Just a side note: we never discussed turning the native 8-bit strings into any encoding aware type.
hey, you just argued that we should use UTF-8 because Tcl and Perl use it, didn't you? my point is that they don't use it the way Python 1.6a2 uses it, and that their design is correct, while our design is slightly broken. so let's fix it !
Why not name the beast ?! In your proposal, the old 8-bit strings simply use Latin-1 as native encoding.
in my proposal, there's an important distinction between character sets and character encodings. unicode is a character set. latin 1 is one of many possible encodings of (portions of) that set. maybe it's easier to grok if we get rid of the term "character set"? http://www.hut.fi/u/jkorpela/chars.html suggests the following replacements: character repertoire A set of distinct characters. character code A mapping, often presented in tabular form, which defines one-to-one correspondence between characters in a character repertoire and a set of nonnegative integers. character encoding A method (algorithm) for presenting characters in digital form by mapping sequences of code numbers of characters into sequences of octets. now, in my proposal, the *repertoire* contains all characters described by the unicode standard. the *codes* are defined by the same standard. but strings are sequences of characters, not sequences of octets: strings have *no* encoding. (the encoding used for the internal string storage is an implementation detail). (but sure, given the current implementation, the internal storage for an 8-bit string happens use Latin-1. just as the internal storage for a 16-bit string happens to use UCS-2 stored in native byte order. but from the outside, they're just character sequences).

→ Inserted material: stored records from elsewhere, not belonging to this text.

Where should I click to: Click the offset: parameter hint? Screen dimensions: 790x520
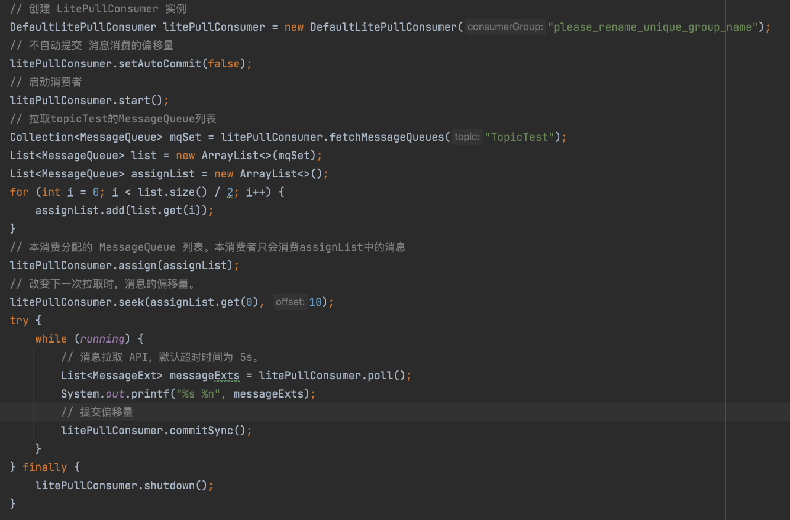[x=290, y=302]
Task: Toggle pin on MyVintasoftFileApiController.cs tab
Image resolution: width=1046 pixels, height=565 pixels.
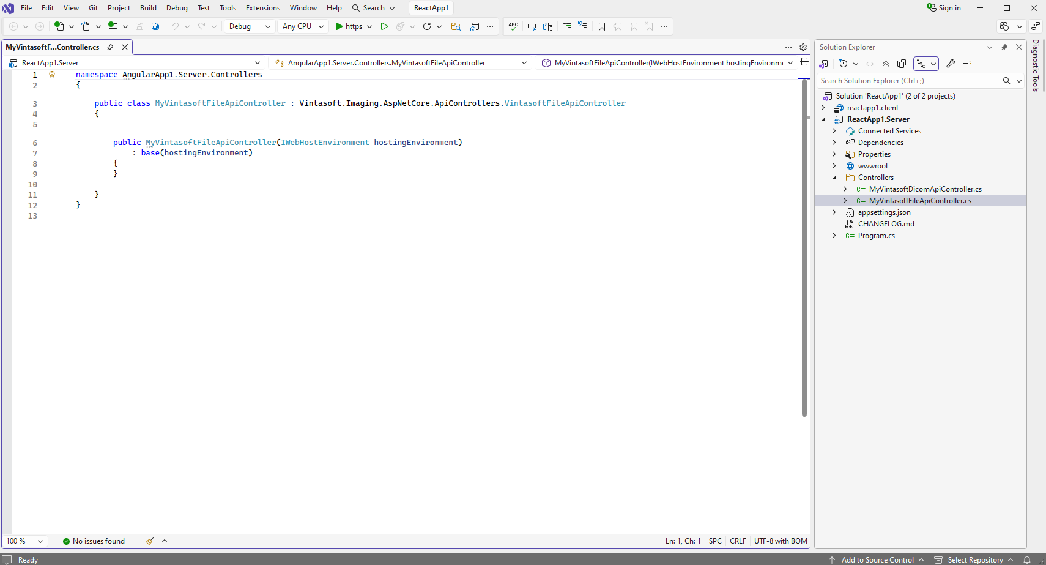Action: (110, 47)
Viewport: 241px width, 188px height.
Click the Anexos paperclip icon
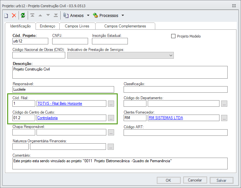pyautogui.click(x=66, y=15)
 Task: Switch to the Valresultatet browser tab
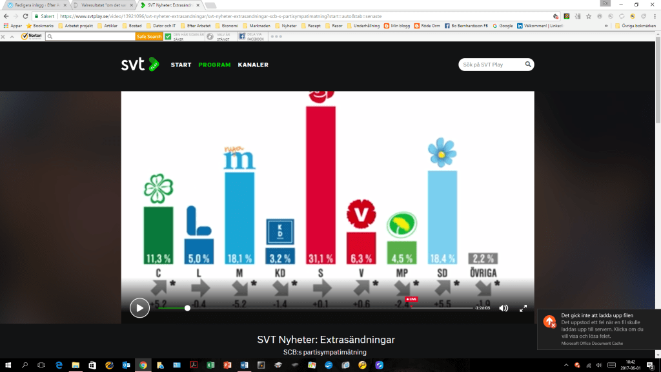pyautogui.click(x=101, y=5)
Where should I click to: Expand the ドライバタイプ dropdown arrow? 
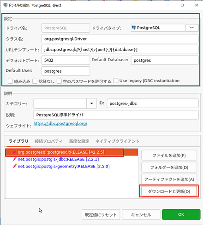click(191, 28)
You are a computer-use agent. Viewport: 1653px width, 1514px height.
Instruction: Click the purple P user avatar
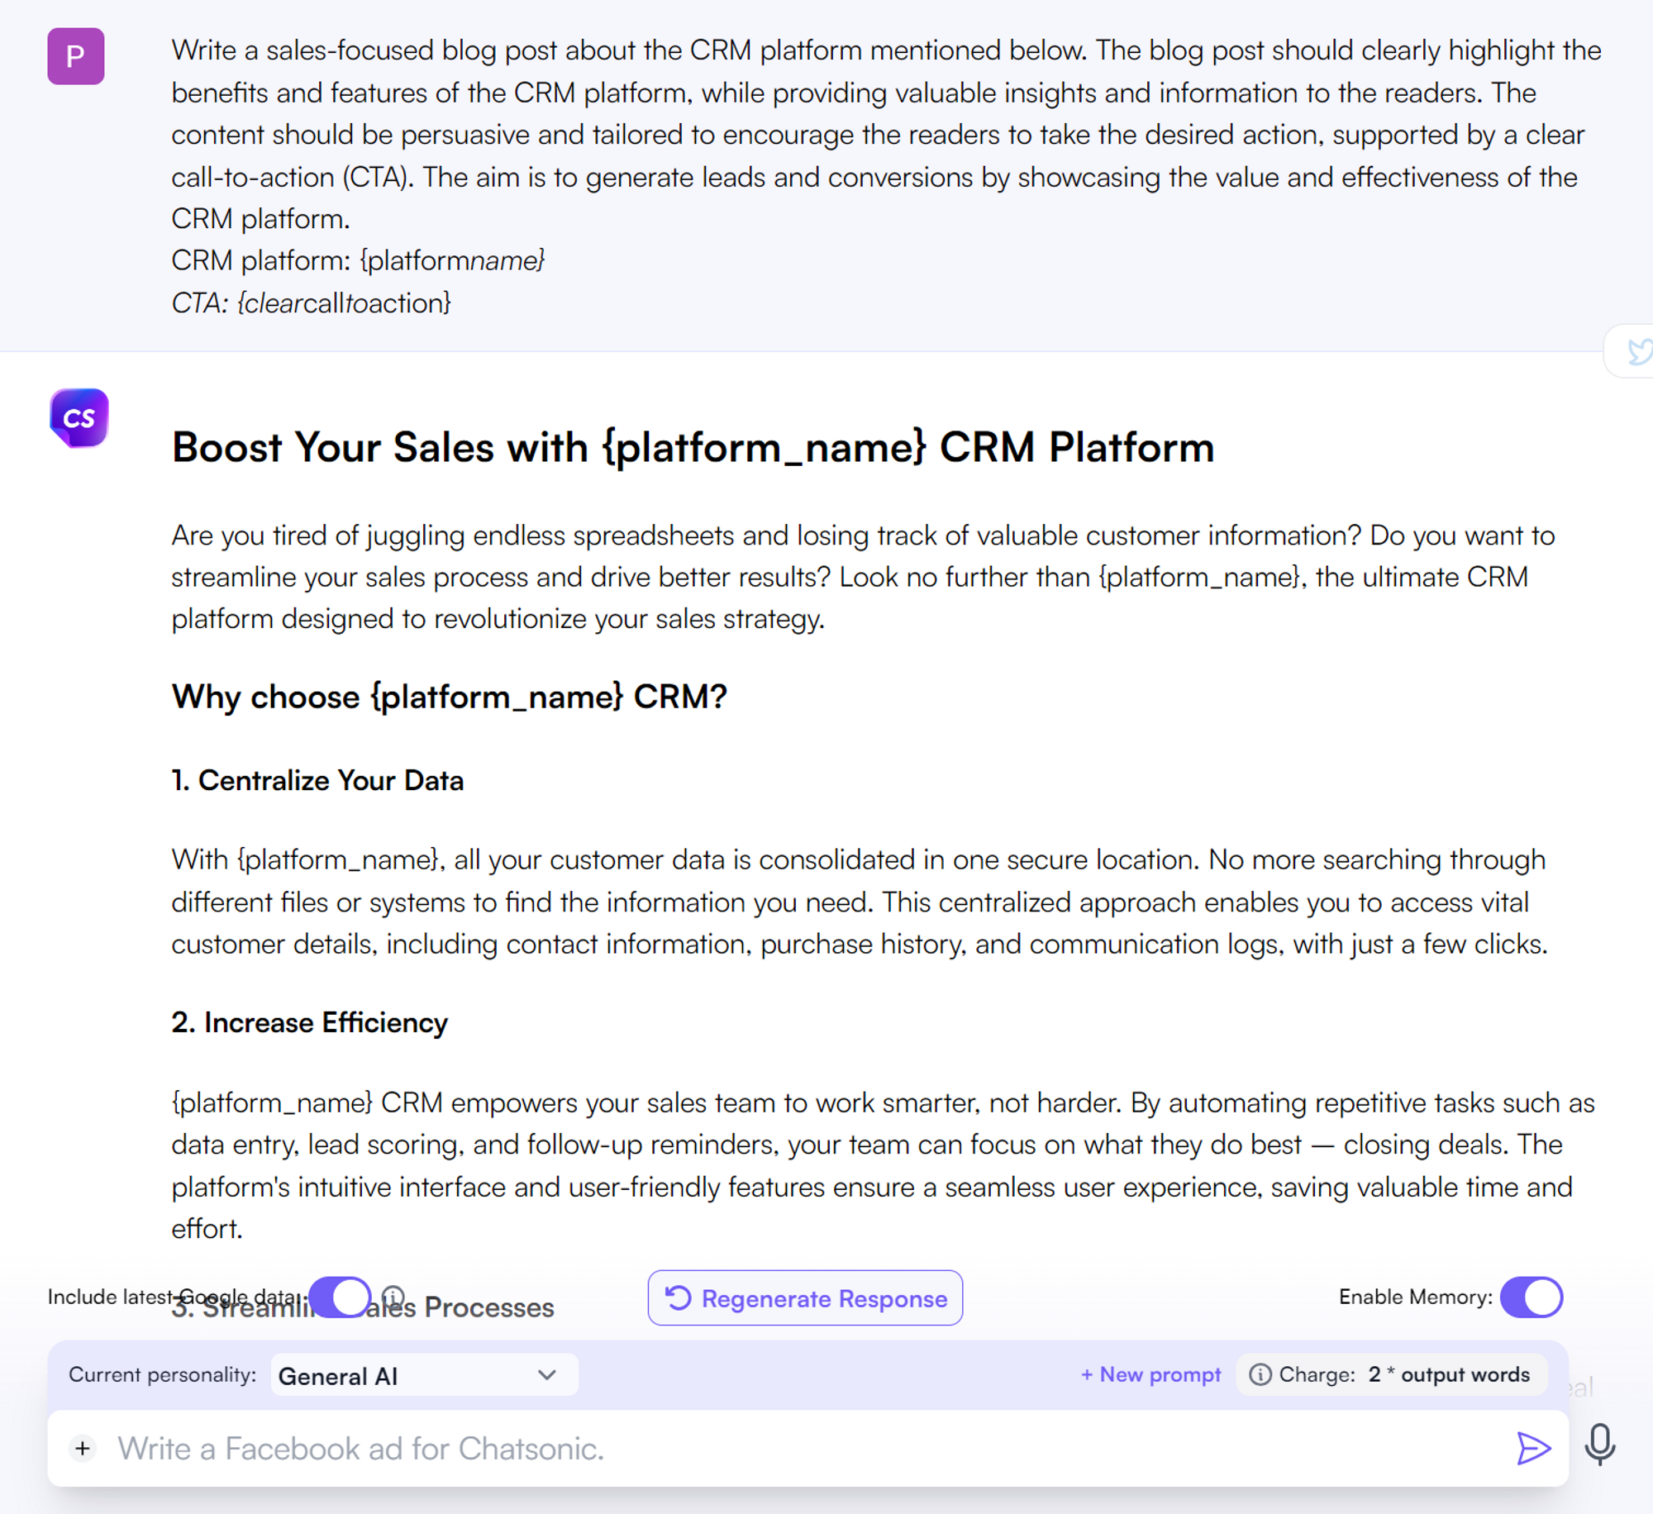tap(75, 56)
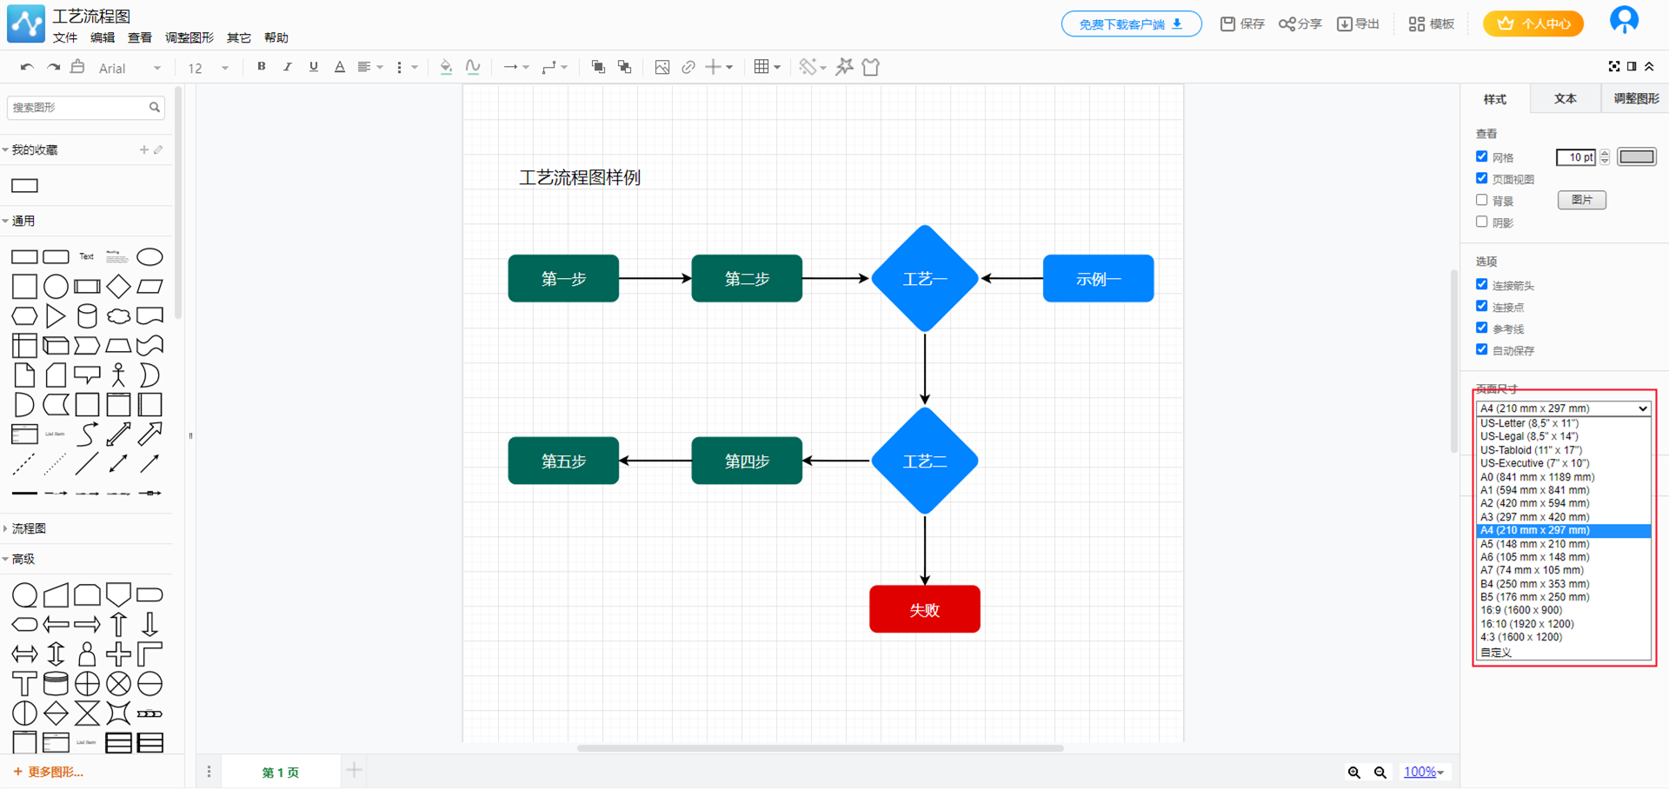Click the 免费下载客户端 download button
Screen dimensions: 1669x789
1130,24
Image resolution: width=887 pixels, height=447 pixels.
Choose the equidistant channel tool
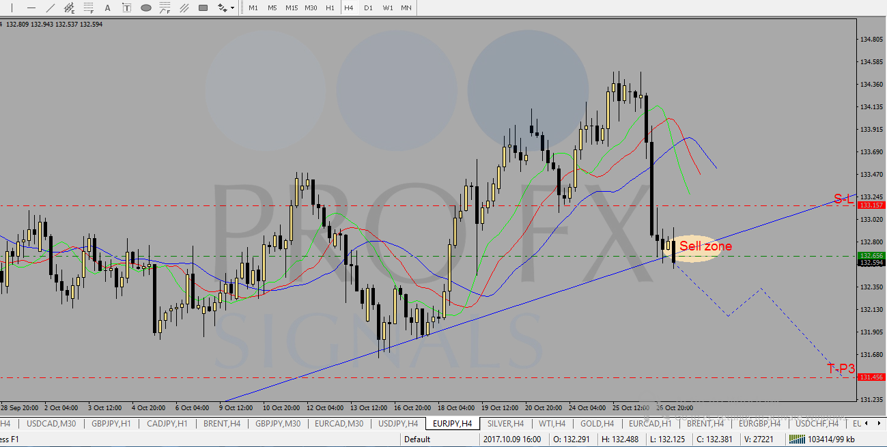coord(69,8)
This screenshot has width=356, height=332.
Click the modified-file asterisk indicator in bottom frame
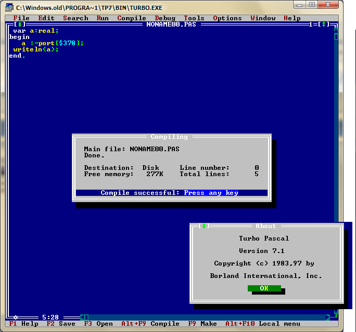click(x=16, y=317)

The current version doesn't make any encoding assumption as long as the 8-bit strings do not get auto-converted. In that case they are interpreted as UTF-8 -- which will (usually) fail for Latin-1 encoded strings using the 8th bit, but hey, at least you get an error message telling you what is going wrong.
sure, but I don't think you get the right message, or that you get it at the right time. consider this: if you're going from 8-bit strings to unicode using implicit con- version, the current design can give you: "UnicodeError: UTF-8 decoding error: unexpected code byte" if you go from unicode to 8-bit strings, you'll never get an error. however, the result is not always a string -- if the unicode string happened to contain any characters larger than 127, the result is a binary buffer containing encoded data. you cannot use string methods on it, you cannot use regular expressions on it. indexing and slicing won't work. unlike earlier versions of Python, and unlike unicode-aware versions of Tcl and Perl, the fundamental assumption that a string is a sequence of characters no longer holds. in my proposal, going from 8-bit strings to unicode always works. a character is a character, no matter what string type you're using. however, going from unicode to an 8-bit string may given you an OverflowError, say: "OverflowError: unicode character too large to fit in a byte" the important thing here is that if you don't get an exception, the result is *always* a string. string methods always work. etc. [8. Special cases aren't special enough to break the rules.]
The key to these problems is using explicit conversions where 8-bit strings meet Unicode objects.
yeah, but the flaw in the current design is the implicit conversions, not the explicit ones. [2. Explicit is better than implicit.] (of course, the 8-bit string type also needs an "encode" method under my proposal, but that's just a detail ;-)
Some more ideas along the convenience path:
Perhaps changing just the way 8-bit strings are coerced to Unicode would help: strings would then be interpreted as Latin-1.
ok.
str(Unicode) and "t" would still return UTF-8 to assure loss- less conversion.
maybe. or maybe str(Unicode) should return a unicode string? think about it! (after all, I'm pretty sure that ord() and chr() should do the right thing, also for character codes above 127)
Another way to tackle this would be to first try UTF-8 conversion during auto-conversion and then fallback to Latin-1 in case it fails. Has anyone tried this ? Guido mentioned that TCL does something along these lines...
haven't found any traces of that in the source code. hmm, you're right -- it looks like it attempts to "fix" invalid UTF-8 data (on a character by character basis), instead of choking on it. scary. [12. In the face of ambiguity, refuse the temptation to guess.] more tomorrow. </F>